Giovedì, 29 Luglio 2021
Economia

Coronavirus, i ristoratori umbri in pressing sulla Regione: "Limitare le sagre"

Il presidente di Fipe Umbria Confcommercio scrive all'assessore Fioroni e al presidente del Consiglio regionale Squarta: "Riproporre le restrizioni dello scorso anno"

Proprio nel giorno della ripartenza dei ristoranti anche al chiuso (oltre che della consumazione nuovamente consentita al bancone dei bar) la Fipe Umbria Confcommercio lancia un appello all'assessore regionale allo Sviluppo Economico e al presidente del Consiglio regionale Marco Squarta sul tema delle tradizionali sagre, i cui organizzatori (insieme ai tantissimi frequentatori) sono a loro volta ansiosi di tornare a una nuova normalità. Due interessi in conflitto, tanto che i ristoratori chiedono alla Regione di affrontare il tema dando seguito agli impegni assunti recentemente, anche su altri temi importantissimi per i pubblici esercizi umbri. L’appello è doppio e in entrambi i casi porta la firma di Romano Cardinali, presidente di Fipe Umbria che nella lettera inviata a Fioroni e a Squarta il presidente dei pubblici esercizi umbri aderenti a Confcommercio chiede un confronto urgente che porti a stabilire per tempo le nuove regole sulle sagre. 

“Oggi facciamo un primo passo verso la normalizzazione che tutti auspichiamo - scrive il presidente Cardinali all’assessore - ma la situazione desta ancora molta preoccupazione tra gli imprenditori del settore ristorazione per i quali, al netto di chi ha già chiuso, la ripartenza è ancora molto fragile e incerta. Ad un anno dall’ultimo incontro, sollecitiamo perciò un intervento della Regione per rimettere in campo anche per il 2021 il provvedimento restrittivo adottato lo scorso anno, che limitava le sagre a soli 4 giorni con l’applicazione rigida dei protocolli in vigore per la ristorazione. Ancora più necessario - ncalza il presidente di Fipe Umbria Confcommercio - l’inizio di un confronto, più volte promesso, con tutti gli attori coinvolti, per la revisione completa della normativa regionale del 2015 sulle sagre". In un momento come questo, secondo la Fipe umbra, "la Regione è chiamata a fare scelte di campo selettive e a decidere se puntare sul consenso oppure sulla salvezza di un settore come quello della ristorazione, che paga le tasse e crea occupazione e che non può permettersi la concorrenza di chi fa oggettivamente lo stesso mestiere, ma a condizioni estremamente più vantaggiose”. 
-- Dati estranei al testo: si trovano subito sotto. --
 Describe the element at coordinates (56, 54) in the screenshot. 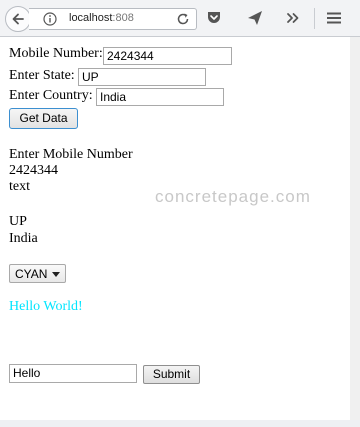

I see `mobile-label: Mobile Number:` at that location.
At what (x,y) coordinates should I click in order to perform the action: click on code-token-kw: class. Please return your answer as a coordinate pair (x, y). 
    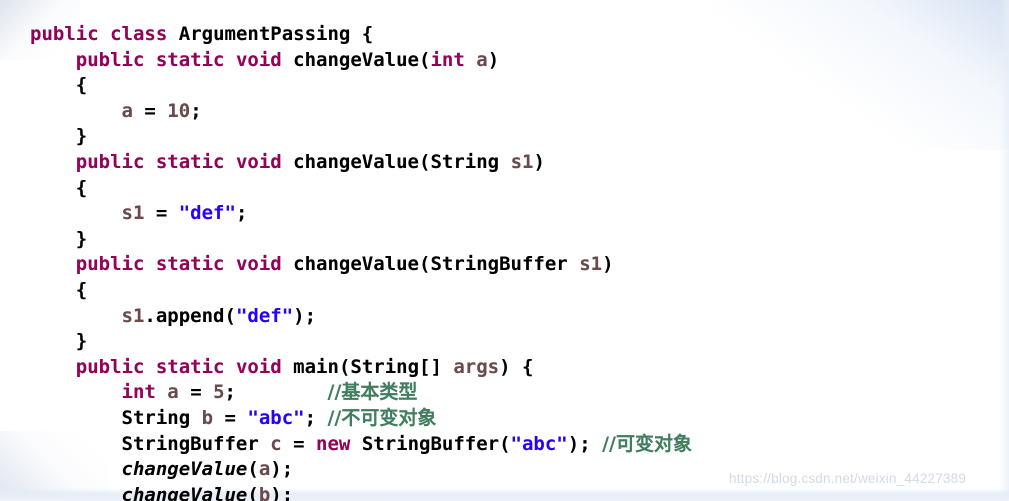
    Looking at the image, I should click on (139, 34).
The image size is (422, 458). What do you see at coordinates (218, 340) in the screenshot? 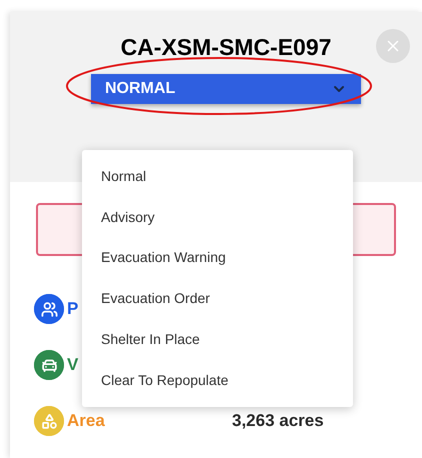
I see `menu-item: Shelter In Place` at bounding box center [218, 340].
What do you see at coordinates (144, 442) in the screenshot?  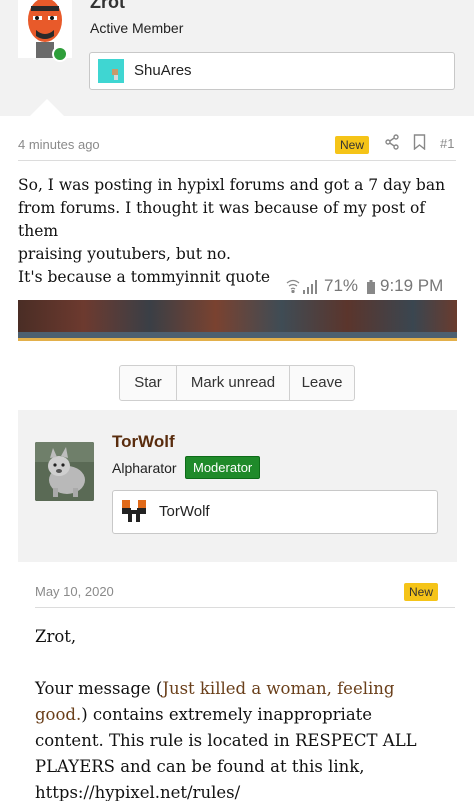 I see `moderator-name: TorWolf` at bounding box center [144, 442].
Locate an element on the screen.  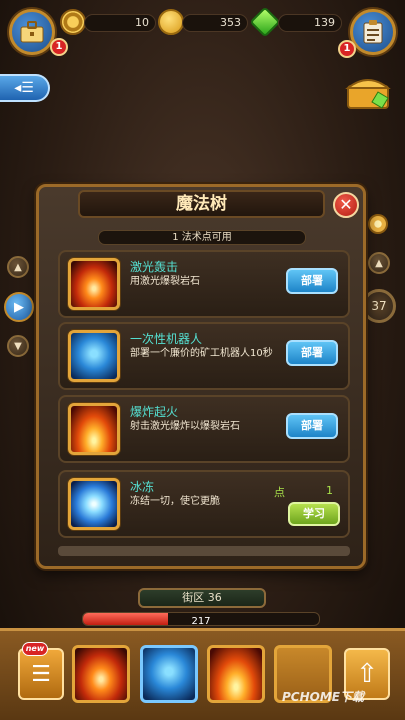
chevron-down-icon: ▼ is located at coordinates (18, 346).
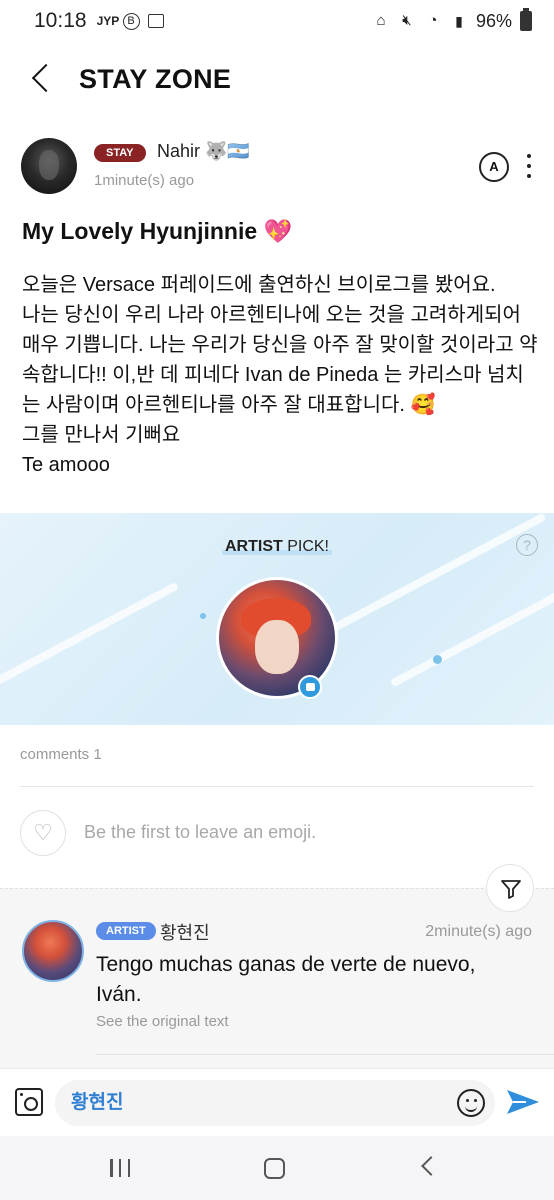 The width and height of the screenshot is (554, 1200). What do you see at coordinates (144, 180) in the screenshot?
I see `post-time: 1minute(s) ago` at bounding box center [144, 180].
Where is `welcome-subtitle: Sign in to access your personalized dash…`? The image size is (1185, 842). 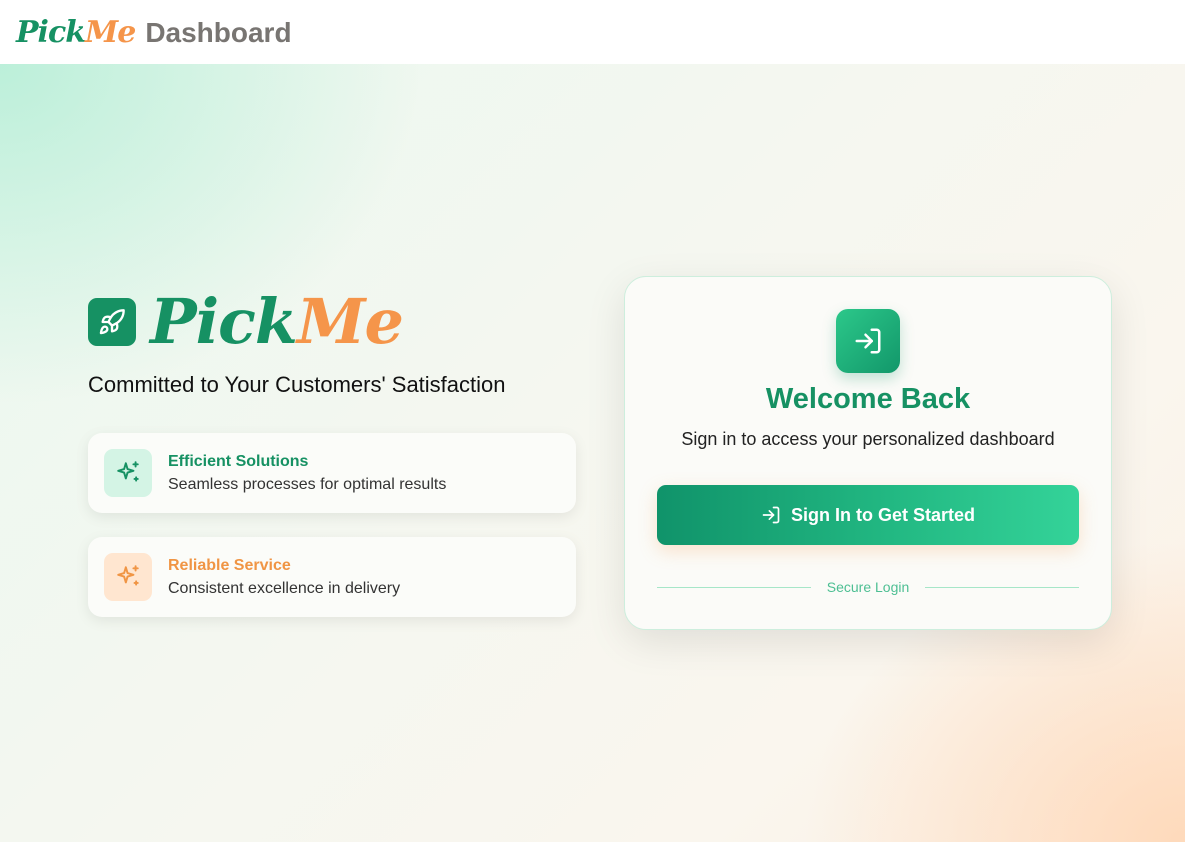
welcome-subtitle: Sign in to access your personalized dash… is located at coordinates (868, 439).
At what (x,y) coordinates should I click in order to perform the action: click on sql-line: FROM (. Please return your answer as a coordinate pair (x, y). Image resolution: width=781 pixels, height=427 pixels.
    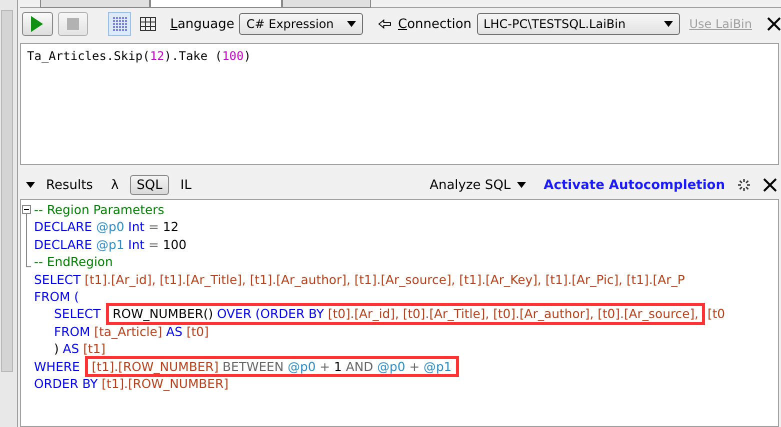
    Looking at the image, I should click on (56, 297).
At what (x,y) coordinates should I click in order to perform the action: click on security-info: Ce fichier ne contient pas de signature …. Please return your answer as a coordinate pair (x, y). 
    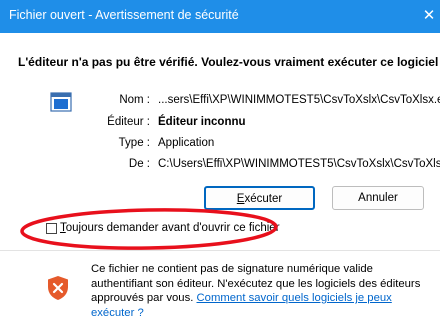
    Looking at the image, I should click on (261, 289).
Un intervento deciso in materia sagre, ma non solo, è stato chiesto anche a Squarta, ricordando gli impegni assunti con la deliberazione regionale del 13 aprile scorso - sottoscritta da tutti i consiglieri regionali, a seguito della manifestazione di protesta degli imprenditori Fipe Confcommercio di fronte a Palazzo Cesaroni - che impegnava la Giunta anche a contingentare il più possibile, pure per il 2021, i giorni di svolgimento delle sagre. Nella lettera inviata al presidente del Consiglio regionale, Cardinali chiede un riscontro sullo stato di avanzamento degli impegni assunti formalmente dai consiglieri regionali con il mondo della ristorazione umbra, soprattutto per quanto riguarda il contingentamento delle sagre, ma anche sull’apertura di un tavolo di confronto con il sistema bancario per agevolare e garantire l’accesso al credito delle imprese, e sulla questione delle imposte locali, soprattutto Tari e Imu, che, seppure sospese, incombono sulle imprese umbre destando forti preoccupazioni.

A questo proposito, la Regione si era impegnata a richiedere al governo trasferimenti compensativi utili a permettere l’abbattimento delle imposte locali. Analogo impegno, per ottenere dal governo un intervento finalizzato all’abbattimento della Siae per i pubblici esercizi. “A quasi due mesi dagli impegni assunti dai consiglieri regionali, non vediamo passi avanti - conclude Cardinali -. Non vorremmo che queste questioni, per noi importantissime, finiscano per passare in secondo piano ora che le attività della ristorazione stanno riaprendo e che l’attenzione della politica si sta spostando su altre tematiche. I problemi dei pubblici esercizi, purtroppo, sono ben lontani dall’essere risolti”.